Route information
- Maintained by MaineDOT
- Length: 20.52 mi (33.02 km)
- Existed: 1925–present

Major junctions
- West end: Shin Pond Village in Mt. Chase
- SR 11 in Patten; I-95 in Island Falls;
- East end: US 2 in Island Falls

Location
- Country: United States
- State: Maine
- Counties: Penobscot, Aroostook

Highway system
- Maine State Highway System; Interstate; US; State; Auto trails; Lettered highways;
| ← SR 158 |  | → SR 160 |

= Maine State Route 159 =

State highway in Maine, US

State Route 159 (abbreviated SR 159) is part of Maine's system of numbered state highways, located in Penobscot and Aroostook counties. The highway runs for 20+1/2 mi from the village of Shin Pond in Mt. Chase to an intersection with U.S. Route 2 (US 2) in Island Falls.

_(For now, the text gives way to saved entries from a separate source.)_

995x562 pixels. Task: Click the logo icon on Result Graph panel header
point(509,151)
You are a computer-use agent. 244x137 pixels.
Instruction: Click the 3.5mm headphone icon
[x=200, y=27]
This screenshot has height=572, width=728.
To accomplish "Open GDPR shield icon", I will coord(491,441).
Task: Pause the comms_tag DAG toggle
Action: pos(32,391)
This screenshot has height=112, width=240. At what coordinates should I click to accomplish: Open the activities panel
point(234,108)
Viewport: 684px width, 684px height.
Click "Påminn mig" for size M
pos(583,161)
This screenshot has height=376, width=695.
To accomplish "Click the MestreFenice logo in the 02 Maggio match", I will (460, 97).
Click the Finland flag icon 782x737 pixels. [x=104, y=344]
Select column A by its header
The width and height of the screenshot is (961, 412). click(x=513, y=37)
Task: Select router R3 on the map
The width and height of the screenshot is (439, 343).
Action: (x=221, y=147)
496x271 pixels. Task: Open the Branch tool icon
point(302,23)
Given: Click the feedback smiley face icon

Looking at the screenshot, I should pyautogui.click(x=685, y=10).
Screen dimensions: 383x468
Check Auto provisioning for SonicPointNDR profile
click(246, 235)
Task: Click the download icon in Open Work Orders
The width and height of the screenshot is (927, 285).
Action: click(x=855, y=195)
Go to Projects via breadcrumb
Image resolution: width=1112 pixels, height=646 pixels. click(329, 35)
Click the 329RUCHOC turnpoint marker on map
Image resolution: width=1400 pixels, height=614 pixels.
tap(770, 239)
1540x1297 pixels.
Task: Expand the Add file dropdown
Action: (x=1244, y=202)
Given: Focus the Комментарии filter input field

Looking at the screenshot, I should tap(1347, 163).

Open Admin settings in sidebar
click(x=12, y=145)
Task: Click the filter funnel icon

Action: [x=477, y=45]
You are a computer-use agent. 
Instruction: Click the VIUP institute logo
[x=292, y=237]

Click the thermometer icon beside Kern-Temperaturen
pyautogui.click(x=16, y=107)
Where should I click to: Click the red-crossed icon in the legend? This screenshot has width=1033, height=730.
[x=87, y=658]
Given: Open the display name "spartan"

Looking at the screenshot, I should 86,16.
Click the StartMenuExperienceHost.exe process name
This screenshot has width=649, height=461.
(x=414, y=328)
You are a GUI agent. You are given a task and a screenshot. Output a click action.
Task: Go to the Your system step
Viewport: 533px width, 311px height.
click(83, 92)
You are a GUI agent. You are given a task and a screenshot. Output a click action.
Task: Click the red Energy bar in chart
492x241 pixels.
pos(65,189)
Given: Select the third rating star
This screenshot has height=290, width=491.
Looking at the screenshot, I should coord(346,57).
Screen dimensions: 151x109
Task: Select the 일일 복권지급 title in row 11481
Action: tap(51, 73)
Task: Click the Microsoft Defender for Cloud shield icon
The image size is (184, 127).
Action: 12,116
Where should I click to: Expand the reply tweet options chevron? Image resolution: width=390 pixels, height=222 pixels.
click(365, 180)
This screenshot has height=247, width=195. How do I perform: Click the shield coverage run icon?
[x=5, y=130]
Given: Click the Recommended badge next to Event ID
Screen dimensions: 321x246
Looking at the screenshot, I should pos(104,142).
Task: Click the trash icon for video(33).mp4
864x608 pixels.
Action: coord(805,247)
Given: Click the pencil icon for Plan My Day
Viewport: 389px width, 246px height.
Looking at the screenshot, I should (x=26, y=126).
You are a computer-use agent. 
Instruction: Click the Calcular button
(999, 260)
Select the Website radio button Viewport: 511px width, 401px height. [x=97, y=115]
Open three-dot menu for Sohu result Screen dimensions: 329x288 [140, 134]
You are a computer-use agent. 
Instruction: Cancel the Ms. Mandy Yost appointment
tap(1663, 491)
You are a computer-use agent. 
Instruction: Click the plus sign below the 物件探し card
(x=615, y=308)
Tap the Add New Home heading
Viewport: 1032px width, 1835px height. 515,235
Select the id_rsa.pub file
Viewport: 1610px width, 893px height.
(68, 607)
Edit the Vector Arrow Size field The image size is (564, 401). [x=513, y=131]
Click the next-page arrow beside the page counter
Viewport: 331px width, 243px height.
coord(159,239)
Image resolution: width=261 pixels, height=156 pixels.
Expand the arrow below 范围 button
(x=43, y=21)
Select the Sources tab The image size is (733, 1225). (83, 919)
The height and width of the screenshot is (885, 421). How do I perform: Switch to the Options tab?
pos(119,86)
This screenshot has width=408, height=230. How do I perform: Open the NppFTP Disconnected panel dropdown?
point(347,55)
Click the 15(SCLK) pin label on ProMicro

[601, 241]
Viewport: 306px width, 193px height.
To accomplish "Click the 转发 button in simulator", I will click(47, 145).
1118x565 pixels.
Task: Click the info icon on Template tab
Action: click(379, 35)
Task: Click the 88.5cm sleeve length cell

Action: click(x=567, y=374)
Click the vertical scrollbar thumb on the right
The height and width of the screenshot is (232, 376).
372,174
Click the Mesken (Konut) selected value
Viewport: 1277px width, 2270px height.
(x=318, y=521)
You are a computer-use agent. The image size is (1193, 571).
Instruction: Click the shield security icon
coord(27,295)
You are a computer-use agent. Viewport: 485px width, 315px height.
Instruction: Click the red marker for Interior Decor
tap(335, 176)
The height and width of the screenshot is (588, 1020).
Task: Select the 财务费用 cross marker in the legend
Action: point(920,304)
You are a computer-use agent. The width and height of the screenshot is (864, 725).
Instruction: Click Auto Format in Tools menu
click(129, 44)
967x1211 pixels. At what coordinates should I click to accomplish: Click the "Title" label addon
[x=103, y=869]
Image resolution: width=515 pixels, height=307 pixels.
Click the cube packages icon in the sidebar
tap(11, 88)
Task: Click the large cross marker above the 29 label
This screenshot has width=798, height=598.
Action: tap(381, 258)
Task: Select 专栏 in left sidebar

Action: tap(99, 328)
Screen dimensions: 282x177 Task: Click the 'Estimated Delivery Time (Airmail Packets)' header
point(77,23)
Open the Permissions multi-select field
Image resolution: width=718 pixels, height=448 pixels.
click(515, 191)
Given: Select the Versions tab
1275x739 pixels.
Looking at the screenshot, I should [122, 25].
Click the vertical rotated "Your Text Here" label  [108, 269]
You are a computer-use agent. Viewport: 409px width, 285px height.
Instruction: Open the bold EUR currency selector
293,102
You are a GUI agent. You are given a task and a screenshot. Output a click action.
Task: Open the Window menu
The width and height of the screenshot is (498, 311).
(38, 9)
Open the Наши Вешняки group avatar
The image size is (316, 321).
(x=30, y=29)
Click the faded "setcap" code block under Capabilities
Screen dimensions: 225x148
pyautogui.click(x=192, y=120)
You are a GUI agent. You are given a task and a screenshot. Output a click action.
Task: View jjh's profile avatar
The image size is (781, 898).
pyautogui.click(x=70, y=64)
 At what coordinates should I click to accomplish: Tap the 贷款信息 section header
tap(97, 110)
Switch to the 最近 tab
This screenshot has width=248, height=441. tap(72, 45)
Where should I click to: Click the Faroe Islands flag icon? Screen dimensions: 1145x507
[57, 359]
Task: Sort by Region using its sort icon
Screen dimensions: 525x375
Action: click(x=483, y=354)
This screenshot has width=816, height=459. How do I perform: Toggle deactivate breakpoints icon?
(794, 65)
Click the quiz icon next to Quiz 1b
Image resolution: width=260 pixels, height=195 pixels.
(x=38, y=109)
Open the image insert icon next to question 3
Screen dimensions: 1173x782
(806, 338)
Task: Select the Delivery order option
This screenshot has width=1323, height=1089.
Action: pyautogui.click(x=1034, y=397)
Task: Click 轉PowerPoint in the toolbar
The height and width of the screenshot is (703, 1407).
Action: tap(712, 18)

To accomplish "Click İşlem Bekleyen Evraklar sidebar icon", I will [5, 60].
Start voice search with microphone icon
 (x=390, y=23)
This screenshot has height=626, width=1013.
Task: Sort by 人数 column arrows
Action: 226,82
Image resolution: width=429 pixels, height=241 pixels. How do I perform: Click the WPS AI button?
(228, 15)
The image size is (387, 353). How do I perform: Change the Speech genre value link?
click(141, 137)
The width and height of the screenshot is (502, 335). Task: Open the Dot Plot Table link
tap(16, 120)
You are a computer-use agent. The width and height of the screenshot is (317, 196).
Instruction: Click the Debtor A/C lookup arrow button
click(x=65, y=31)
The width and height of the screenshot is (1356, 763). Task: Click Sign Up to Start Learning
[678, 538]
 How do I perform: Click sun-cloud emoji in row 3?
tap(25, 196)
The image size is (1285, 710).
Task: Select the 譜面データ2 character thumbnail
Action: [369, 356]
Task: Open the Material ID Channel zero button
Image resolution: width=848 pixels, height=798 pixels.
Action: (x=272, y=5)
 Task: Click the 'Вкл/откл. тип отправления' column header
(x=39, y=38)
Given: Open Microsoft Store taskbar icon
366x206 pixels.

SR 159 is signed as an east–west highway, but has a roughly L-shaped alignment.

==Route description==
SR 159 begins in the west at Shin Pond Village in the northwest corner of Mt. Chase, on Shin Pond Road about 10 mi northwest of SR 11. Route logs do not indicate a specific intersection for the terminus, which is located between the intersections of Black Point Road and Grand Lake / Snowshoe Roads.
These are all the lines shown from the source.